S’il a écopé d’environ 7 mois de suspension, certains autres cas d’interdiction de la pratique en officiel sont montés jusqu’à 3 ans, suivant l’importance et la fréquence relevées dans l’exploitation du bug. À noter que des « remises de peine » ont été accordées à ceux qui avaient avoué leur tort en amont, ou avaient aidé à faire avancer l’enquête. La résultante de toute cette affaire, pour les coachs visés, va ainsi être une exclusion des tournois de l’ESL, DreamHack, BLAST et WePlay, mais aussi de tous les autres organisateurs de tournois qui voudront s’aligner sur les jugements établis.
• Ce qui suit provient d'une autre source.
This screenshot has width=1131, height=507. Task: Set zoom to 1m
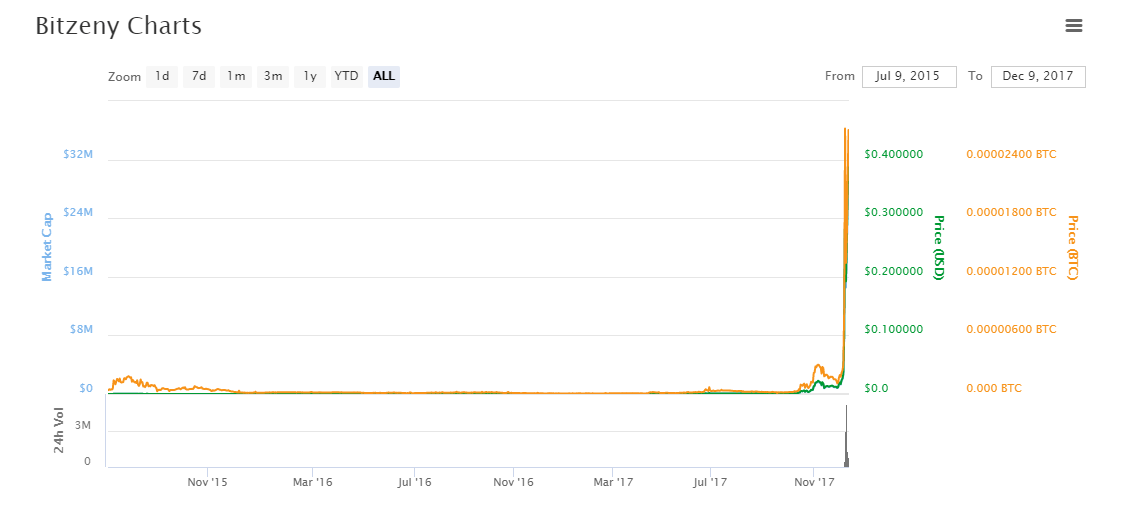[x=236, y=76]
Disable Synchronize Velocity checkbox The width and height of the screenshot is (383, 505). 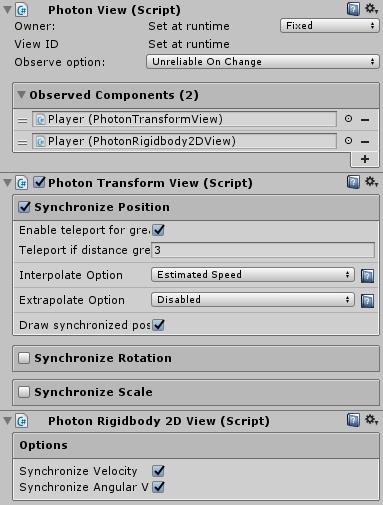[158, 471]
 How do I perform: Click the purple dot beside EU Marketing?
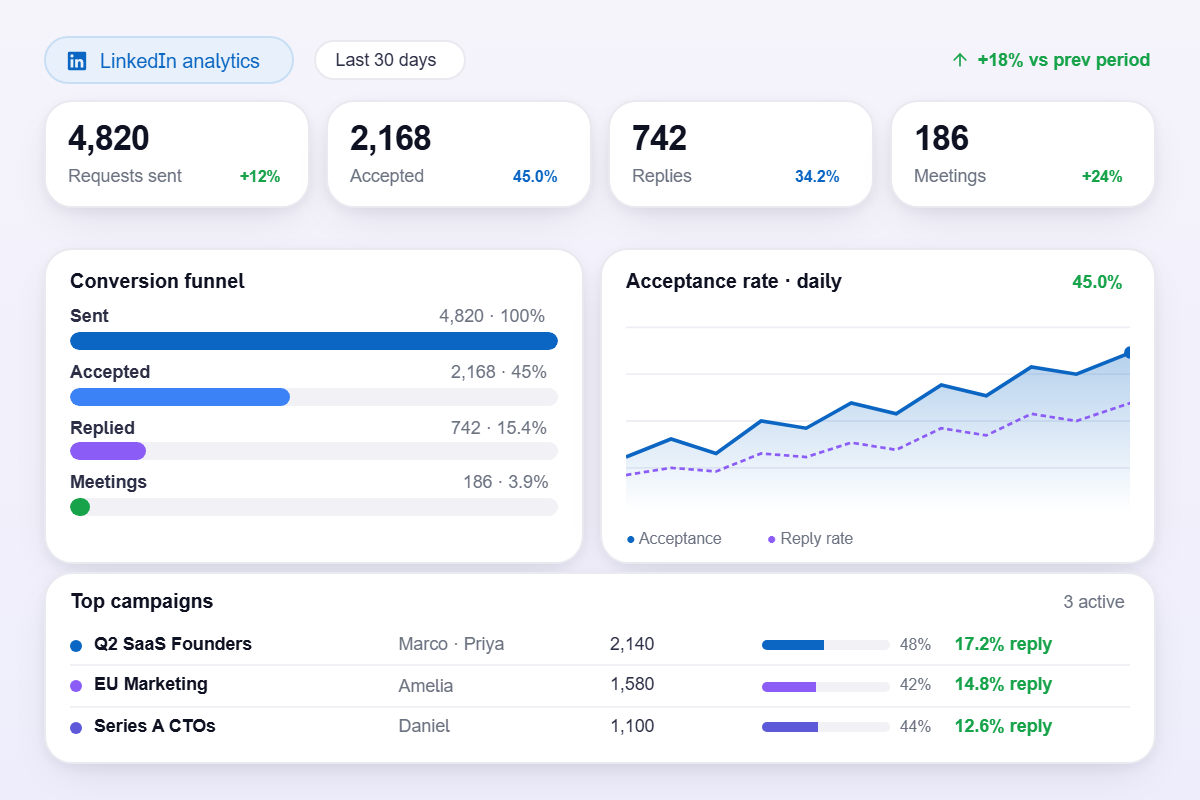click(x=76, y=686)
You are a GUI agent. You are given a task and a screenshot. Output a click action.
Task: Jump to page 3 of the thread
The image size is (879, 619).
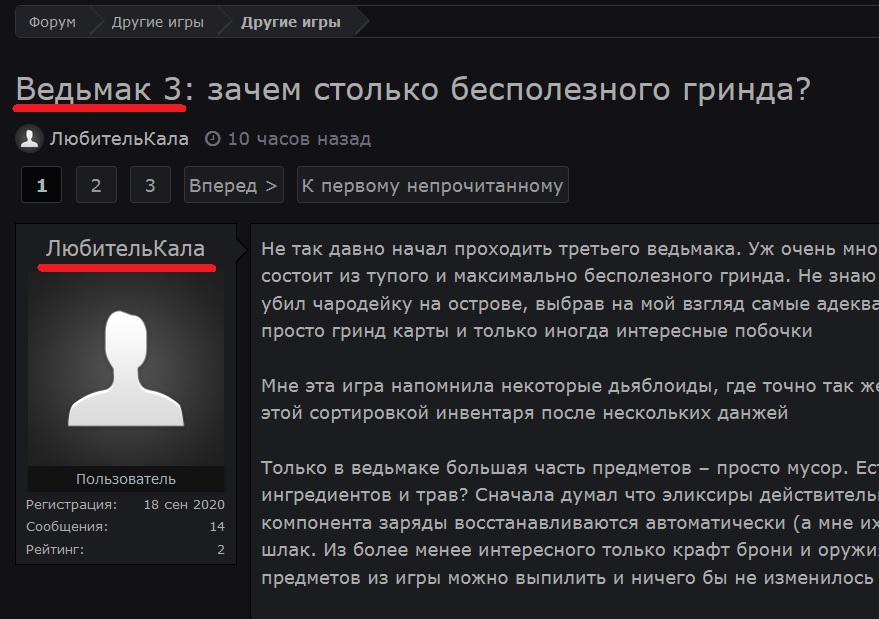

Tous affectés par cette affaire, les joueurs pros, les techniciens, les clubs, l’éditeur du jeu, les annonceurs, les diffuseurs et les sponsors, vont donc devoir composer avec cette problématique de confiance sur certains résultats passés, même si la plupart des malfaiteurs ont à présent été repérés et écartés.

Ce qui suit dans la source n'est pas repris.